--- start ---

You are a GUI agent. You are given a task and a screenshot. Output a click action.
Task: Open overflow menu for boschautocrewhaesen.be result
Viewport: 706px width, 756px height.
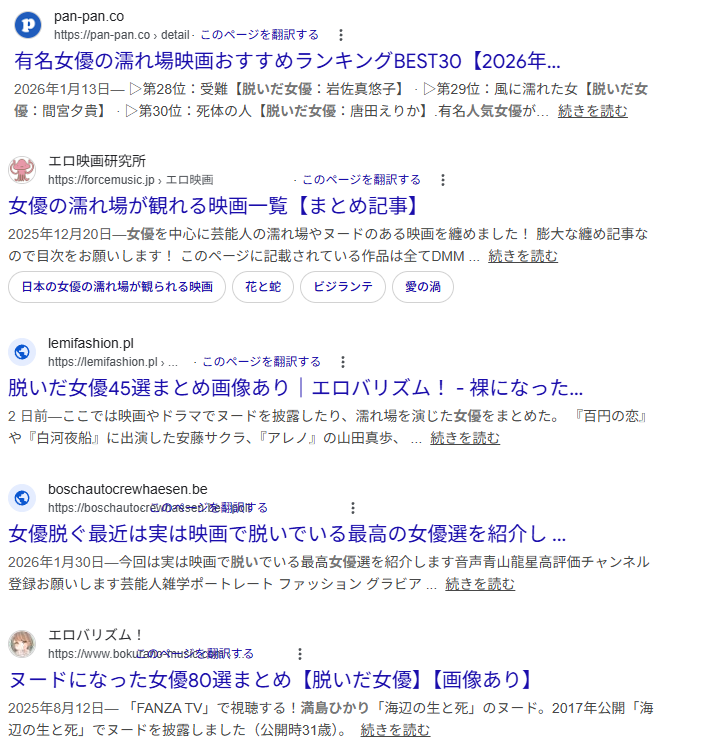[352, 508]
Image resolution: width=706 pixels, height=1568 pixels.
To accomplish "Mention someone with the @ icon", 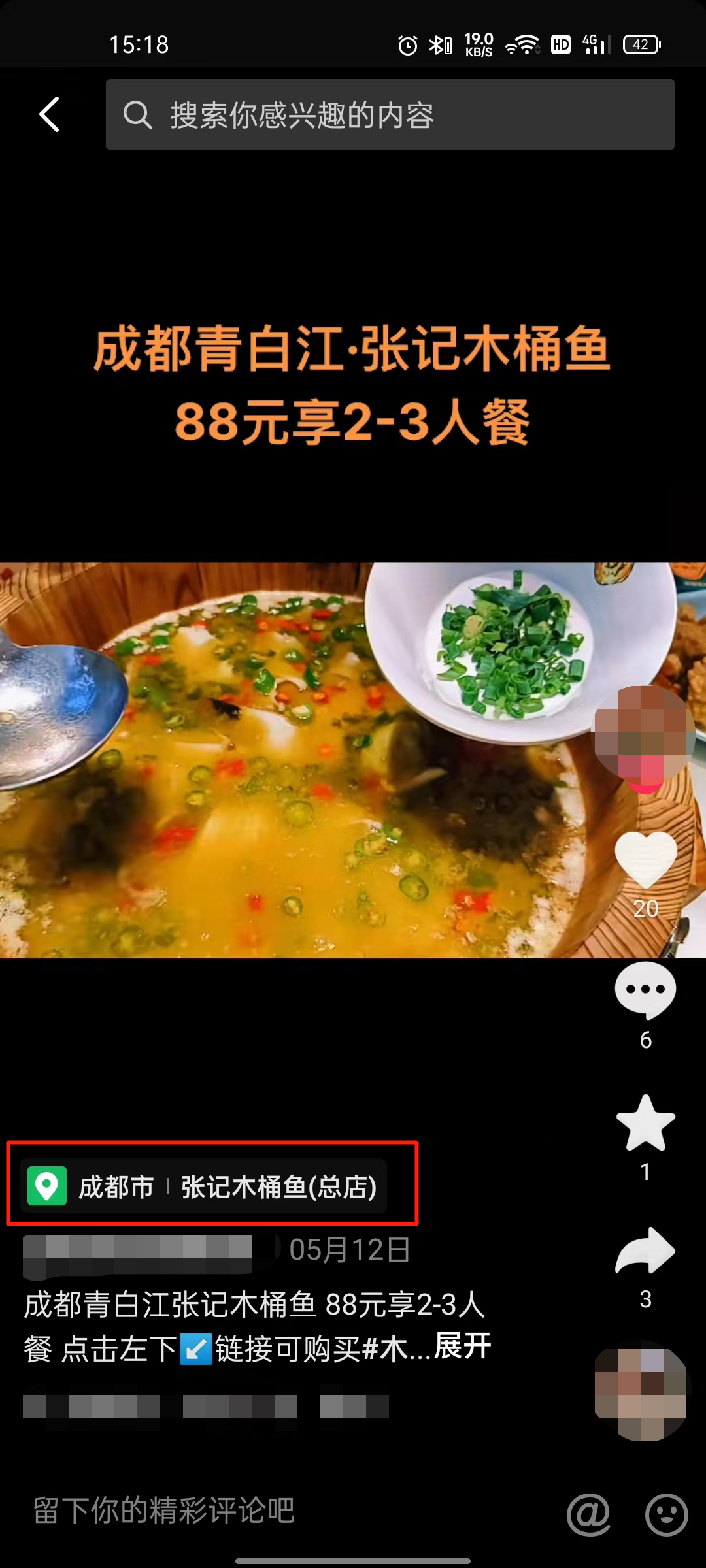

--- end ---

Select every line of the records that contains the string "height" and copy each one out in full.

Written reply:
Viewport: 706px width, 756px height.
Image resolution: width=706 pixels, height=1568 pixels.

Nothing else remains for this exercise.